■ **Text section**
○ ○ ○ ○ ○ ○ ○
What You Need To Know About Plagiocephaly
Although we always want our babies to be the picture of perfect health, it doesn't always end up that way. When you go to the doctor because you're worried about your young baby's health, it's not a great feeling. All the “what ifs” and questions can be terrifying.
If your baby has been diagnosed with positional flat head syndrome, here is everything you need to know.
What is flat head syndrome?
Medically called plagiocephaly, flat head syndrome occurs when a baby's head develops a flat spot like the name suggests. Since babies are born with pliable heads to allow them to move through the birth canal, it's OK to have a strange shape after birth. But typically, that resolves within six weeks, according to Women's and Children's Health Network. Flat head syndrome occurs after that when a baby's head presents a flat spot or is misshapen.
How does it happen?
According to Kids Health, positional flat head syndrome can be the result of how baby sleeps. “Flat head syndrome usually occurs when a baby sleeps in the same position most of the time or because of problems with the neck muscles,” they write.
If your baby sleeps through the night (I'm jealous if they do), the pressure of lying on the back of their head can cause their head to flatten in one spot.
It can also be the result of torticollis, stiff neck muscles that could have developed in the womb if you were pregnant with twins, your baby was breech, or if they were lodged up in your ribs (ouch!). Doctors can typically diagnose just by looking at your baby's head shape and growth.
How is it treated?
Some doctors recommend a wait-and-see approach after a few months of increasing tummy time and repositioning the baby's head while they sleep. Alternating where they sleep in their crib or bed can encourage them to move their head more, and tummy time can help work up their neck muscles and help if torticollis is present.
If after a few months those methods don't work, Kids Health says some doctors may prescribe “a custom-molded helmet or head band,” but they warn of the dangers of using these devices without the supervision of a physician.
A report published in a May 2014 issue of BMJ shares results of a study that showed the helmets may not make much of a difference in the long term.
“Starting when they were 6 months old, half of the babies wore a custom-made, rigid, closely fitting helmet for 23 hours a day over six months. The others received no treatment. By the time the children were 2 years old, there was no significant difference in the degree of improvement in head shape between the two groups, nor in the number of them who made a full recovery to normal head shape.”
What does long-term look like?
The long-term outlook for babies diagnosed with positional flat head syndrome is excellent. When your baby starts rolling over and sitting up, their flat spot won't get any worse, and whether treatment was sought through at-home measures or the use of a helmet, most children have perfectly round heads.
○ ○ ○ ○ ○ ○ ○
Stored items
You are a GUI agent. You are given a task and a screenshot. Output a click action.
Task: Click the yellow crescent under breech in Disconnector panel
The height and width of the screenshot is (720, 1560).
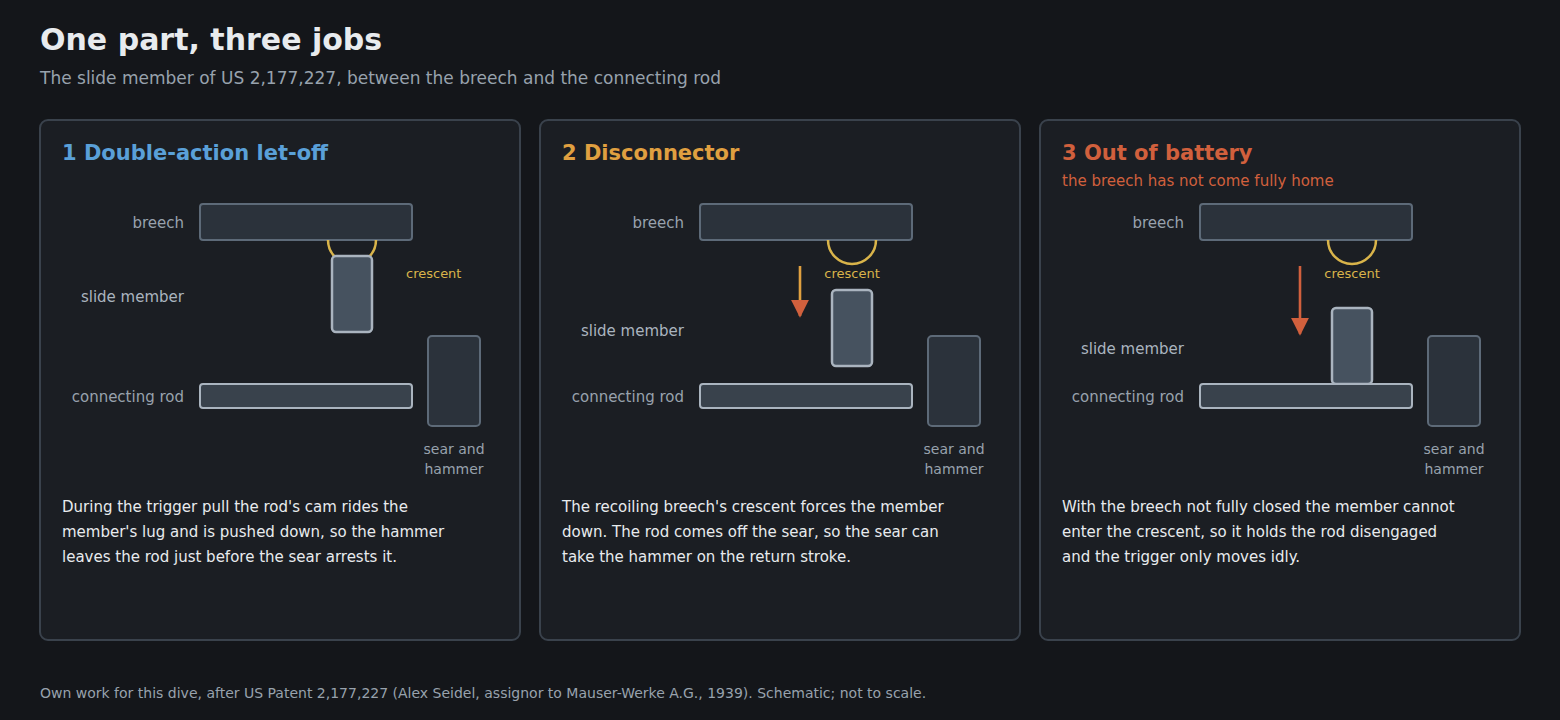852,252
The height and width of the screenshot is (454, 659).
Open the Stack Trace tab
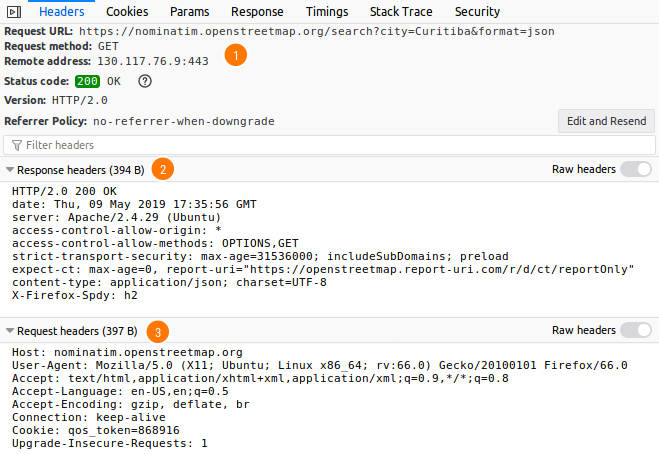[x=401, y=12]
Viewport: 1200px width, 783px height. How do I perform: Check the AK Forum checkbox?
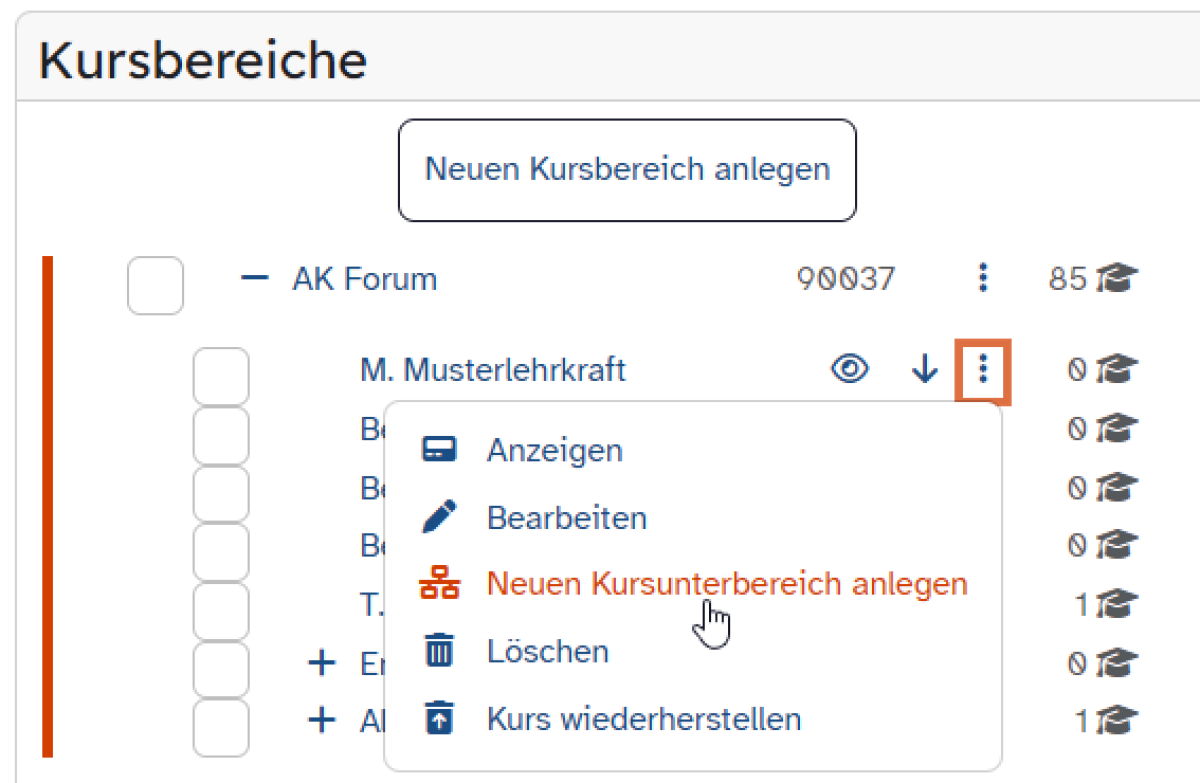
○ ○ ○ ○ ○ ○ ○
■ **Task description**
Reproduce the part of the plagiocephaly article that begins at the words "Some doctors recommend" and stops after the words "torticollis is present.".

■ **Answer**
Some doctors recommend a wait-and-see approach after a few months of increasing tummy time and repositioning the baby's head while they sleep. Alternating where they sleep in their crib or bed can encourage them to move their head more, and tummy time can help work up their neck muscles and help if torticollis is present.